─── Provided records ───

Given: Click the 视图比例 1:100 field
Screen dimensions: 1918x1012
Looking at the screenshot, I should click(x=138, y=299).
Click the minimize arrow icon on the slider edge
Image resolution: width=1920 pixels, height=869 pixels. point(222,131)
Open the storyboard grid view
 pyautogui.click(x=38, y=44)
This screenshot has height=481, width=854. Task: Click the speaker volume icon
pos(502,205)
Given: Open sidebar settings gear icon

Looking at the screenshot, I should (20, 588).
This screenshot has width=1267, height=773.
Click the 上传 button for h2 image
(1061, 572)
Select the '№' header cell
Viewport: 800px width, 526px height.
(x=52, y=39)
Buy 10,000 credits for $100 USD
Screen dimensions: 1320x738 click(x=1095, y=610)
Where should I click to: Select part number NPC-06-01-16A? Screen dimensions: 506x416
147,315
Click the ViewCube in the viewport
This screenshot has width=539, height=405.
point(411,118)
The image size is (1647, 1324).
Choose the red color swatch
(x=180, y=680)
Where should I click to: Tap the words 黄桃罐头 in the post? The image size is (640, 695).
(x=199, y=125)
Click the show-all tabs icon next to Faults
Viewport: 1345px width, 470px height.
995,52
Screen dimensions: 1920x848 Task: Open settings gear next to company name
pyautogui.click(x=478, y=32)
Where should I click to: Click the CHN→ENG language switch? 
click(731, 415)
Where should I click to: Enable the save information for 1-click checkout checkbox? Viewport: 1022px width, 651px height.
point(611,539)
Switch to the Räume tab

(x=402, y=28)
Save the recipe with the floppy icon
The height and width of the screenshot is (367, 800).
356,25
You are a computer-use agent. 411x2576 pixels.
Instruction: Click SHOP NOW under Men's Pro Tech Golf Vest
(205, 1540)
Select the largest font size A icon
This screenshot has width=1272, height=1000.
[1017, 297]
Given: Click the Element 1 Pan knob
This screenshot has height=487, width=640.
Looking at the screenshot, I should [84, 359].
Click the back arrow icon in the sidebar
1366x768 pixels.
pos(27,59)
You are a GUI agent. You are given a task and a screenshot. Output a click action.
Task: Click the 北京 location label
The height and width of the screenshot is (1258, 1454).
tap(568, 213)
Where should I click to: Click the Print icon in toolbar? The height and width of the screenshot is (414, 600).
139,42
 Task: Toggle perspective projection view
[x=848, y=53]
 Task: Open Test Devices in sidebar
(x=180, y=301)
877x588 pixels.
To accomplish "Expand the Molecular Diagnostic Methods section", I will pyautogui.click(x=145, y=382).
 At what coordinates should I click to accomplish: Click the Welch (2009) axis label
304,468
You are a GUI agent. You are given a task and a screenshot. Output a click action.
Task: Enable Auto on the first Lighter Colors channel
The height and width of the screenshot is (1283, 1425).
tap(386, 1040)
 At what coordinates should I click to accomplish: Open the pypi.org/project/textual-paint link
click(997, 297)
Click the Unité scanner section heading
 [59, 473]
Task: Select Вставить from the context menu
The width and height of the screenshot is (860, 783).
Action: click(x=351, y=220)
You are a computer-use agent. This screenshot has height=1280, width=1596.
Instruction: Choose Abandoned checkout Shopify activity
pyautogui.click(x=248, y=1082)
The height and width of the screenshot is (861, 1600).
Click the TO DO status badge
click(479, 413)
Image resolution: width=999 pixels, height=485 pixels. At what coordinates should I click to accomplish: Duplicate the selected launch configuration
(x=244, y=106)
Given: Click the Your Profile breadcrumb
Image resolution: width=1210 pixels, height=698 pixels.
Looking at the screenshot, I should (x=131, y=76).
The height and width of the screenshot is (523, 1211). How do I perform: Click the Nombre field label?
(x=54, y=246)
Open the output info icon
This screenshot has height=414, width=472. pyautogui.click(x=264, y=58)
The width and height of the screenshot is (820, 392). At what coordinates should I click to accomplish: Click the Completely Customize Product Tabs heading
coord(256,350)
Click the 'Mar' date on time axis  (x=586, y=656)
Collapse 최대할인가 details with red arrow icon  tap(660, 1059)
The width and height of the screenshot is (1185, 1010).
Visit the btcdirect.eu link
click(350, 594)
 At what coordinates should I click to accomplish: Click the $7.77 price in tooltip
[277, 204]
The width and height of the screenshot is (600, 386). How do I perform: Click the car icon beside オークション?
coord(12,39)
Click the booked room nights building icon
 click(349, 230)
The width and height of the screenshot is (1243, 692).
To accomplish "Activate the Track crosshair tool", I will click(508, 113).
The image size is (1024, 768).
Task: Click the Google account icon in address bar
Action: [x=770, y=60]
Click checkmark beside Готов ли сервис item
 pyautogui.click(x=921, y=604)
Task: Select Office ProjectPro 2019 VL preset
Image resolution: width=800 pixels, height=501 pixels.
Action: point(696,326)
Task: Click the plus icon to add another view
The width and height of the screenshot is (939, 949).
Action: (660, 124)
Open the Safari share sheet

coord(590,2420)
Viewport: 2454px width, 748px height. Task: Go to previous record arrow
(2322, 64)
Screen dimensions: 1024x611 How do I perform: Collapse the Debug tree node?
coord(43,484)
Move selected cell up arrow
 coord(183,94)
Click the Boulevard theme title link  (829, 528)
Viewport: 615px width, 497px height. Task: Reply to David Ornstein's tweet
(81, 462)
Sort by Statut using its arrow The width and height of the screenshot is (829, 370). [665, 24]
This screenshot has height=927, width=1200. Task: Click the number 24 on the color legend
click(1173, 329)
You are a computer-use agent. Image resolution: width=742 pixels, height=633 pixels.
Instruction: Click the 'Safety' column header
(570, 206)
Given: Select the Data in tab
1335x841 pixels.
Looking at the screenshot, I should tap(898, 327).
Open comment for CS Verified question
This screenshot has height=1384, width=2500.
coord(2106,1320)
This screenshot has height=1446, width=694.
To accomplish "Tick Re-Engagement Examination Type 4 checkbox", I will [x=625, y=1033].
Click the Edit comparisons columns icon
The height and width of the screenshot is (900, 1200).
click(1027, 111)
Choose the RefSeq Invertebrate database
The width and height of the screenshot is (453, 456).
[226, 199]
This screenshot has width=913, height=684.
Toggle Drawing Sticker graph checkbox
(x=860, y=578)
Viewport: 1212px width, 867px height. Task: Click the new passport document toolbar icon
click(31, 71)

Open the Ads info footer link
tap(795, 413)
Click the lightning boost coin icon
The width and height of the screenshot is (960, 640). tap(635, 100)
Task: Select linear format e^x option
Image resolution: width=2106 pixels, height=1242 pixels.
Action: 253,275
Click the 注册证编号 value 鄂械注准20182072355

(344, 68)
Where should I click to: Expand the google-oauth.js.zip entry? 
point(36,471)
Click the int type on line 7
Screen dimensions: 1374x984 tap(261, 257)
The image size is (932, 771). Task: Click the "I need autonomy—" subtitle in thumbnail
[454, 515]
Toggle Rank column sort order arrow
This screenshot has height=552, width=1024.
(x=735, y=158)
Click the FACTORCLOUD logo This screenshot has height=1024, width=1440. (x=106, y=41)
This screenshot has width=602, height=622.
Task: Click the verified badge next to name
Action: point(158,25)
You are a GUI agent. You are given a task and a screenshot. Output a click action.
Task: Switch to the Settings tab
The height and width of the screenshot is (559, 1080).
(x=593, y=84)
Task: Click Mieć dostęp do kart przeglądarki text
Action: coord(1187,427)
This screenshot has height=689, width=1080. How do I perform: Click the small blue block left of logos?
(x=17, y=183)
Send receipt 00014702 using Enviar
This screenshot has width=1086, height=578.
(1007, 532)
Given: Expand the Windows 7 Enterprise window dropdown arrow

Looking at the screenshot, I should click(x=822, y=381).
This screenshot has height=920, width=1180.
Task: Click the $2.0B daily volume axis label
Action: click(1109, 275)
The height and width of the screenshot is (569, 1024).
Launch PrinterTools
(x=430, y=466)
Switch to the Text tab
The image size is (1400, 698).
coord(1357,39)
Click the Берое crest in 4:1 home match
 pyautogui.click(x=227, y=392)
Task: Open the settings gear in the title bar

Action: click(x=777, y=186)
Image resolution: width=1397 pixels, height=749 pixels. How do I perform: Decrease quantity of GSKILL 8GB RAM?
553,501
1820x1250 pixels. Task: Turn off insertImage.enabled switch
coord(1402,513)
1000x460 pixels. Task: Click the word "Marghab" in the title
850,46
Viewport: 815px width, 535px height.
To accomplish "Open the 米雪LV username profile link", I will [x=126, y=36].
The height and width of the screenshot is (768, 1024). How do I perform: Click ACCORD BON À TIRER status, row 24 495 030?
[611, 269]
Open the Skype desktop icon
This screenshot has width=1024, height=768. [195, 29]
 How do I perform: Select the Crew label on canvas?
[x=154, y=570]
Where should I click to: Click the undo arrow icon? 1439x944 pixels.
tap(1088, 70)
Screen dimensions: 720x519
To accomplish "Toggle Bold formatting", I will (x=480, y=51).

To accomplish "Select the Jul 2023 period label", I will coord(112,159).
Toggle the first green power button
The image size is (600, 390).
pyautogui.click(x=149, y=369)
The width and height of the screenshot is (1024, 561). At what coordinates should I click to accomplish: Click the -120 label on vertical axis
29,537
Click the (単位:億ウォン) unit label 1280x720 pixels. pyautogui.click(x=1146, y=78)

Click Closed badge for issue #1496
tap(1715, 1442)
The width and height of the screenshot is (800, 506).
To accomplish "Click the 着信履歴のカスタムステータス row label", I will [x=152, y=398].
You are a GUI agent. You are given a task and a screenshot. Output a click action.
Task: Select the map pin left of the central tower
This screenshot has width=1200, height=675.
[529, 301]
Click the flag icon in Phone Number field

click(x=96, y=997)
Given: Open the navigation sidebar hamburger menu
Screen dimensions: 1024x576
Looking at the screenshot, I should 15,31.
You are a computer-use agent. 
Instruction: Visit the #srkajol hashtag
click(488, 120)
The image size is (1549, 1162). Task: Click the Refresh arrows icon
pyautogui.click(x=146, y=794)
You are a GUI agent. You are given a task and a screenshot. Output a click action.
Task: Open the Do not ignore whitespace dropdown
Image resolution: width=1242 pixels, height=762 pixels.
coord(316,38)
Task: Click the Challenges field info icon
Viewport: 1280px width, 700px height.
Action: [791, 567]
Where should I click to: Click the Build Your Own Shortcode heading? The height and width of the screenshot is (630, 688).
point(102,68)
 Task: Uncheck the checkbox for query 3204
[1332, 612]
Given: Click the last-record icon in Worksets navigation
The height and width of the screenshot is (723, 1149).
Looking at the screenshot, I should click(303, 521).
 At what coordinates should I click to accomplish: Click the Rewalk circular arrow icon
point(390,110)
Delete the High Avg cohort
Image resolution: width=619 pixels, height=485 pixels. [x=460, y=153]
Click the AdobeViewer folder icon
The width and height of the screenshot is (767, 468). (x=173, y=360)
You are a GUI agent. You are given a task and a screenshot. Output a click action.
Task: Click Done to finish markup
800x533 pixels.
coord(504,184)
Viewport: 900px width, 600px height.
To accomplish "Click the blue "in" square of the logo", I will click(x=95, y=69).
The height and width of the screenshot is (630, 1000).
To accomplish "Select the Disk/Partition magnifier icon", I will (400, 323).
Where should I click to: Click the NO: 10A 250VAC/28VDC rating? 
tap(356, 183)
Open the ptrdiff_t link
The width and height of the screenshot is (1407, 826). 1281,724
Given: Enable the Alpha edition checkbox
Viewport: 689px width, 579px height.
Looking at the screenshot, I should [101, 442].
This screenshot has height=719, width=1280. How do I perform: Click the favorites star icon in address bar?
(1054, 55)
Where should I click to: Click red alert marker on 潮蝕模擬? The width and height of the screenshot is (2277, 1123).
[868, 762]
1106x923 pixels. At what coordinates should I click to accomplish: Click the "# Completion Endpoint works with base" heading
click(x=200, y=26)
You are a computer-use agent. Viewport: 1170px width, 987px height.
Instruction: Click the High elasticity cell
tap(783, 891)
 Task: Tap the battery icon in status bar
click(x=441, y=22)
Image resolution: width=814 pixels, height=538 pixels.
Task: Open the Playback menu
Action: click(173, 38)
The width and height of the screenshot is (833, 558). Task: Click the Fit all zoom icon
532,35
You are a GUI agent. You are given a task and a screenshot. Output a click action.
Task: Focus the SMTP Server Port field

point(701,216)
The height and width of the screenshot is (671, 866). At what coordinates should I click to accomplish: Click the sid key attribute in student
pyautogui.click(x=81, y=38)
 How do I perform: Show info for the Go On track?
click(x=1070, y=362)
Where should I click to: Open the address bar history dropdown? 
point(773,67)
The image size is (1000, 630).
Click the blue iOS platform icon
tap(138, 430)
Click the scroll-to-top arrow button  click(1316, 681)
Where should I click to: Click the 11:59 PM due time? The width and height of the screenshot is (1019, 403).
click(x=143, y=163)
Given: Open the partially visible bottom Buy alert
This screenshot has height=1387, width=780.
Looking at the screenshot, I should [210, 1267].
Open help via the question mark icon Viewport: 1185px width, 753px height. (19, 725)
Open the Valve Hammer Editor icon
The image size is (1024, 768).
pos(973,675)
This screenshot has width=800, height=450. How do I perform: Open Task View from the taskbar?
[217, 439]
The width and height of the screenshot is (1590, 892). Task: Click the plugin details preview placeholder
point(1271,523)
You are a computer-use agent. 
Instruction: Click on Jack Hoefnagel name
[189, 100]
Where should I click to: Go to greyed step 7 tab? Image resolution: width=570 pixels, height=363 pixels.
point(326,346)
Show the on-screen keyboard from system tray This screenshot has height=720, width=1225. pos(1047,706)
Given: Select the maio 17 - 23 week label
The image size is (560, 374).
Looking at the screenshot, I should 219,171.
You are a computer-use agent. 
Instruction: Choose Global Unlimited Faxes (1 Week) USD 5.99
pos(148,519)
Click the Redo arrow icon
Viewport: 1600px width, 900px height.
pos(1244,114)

───

__What you need to do__.
From the entries above, print the lines beginning at the one with "The height and width of the screenshot is (1283, 1425)." and stopping after the one with "Given: Click the Your Profile breadcrumb", exactly as written and with nothing else.

__Solution to the problem__.
The height and width of the screenshot is (1283, 1425).
tap(386, 1040)
 At what coordinates should I click to accomplish: Open the pypi.org/project/textual-paint link
click(997, 297)
Click the Unité scanner section heading
 [59, 473]
Task: Select Вставить from the context menu
The width and height of the screenshot is (860, 783).
Action: click(x=351, y=220)
You are a computer-use agent. This screenshot has height=1280, width=1596.
Instruction: Choose Abandoned checkout Shopify activity
pyautogui.click(x=248, y=1082)
The height and width of the screenshot is (861, 1600).
Click the TO DO status badge
click(479, 413)
Image resolution: width=999 pixels, height=485 pixels. At what coordinates should I click to accomplish: Duplicate the selected launch configuration
(x=244, y=106)
Given: Click the Your Profile breadcrumb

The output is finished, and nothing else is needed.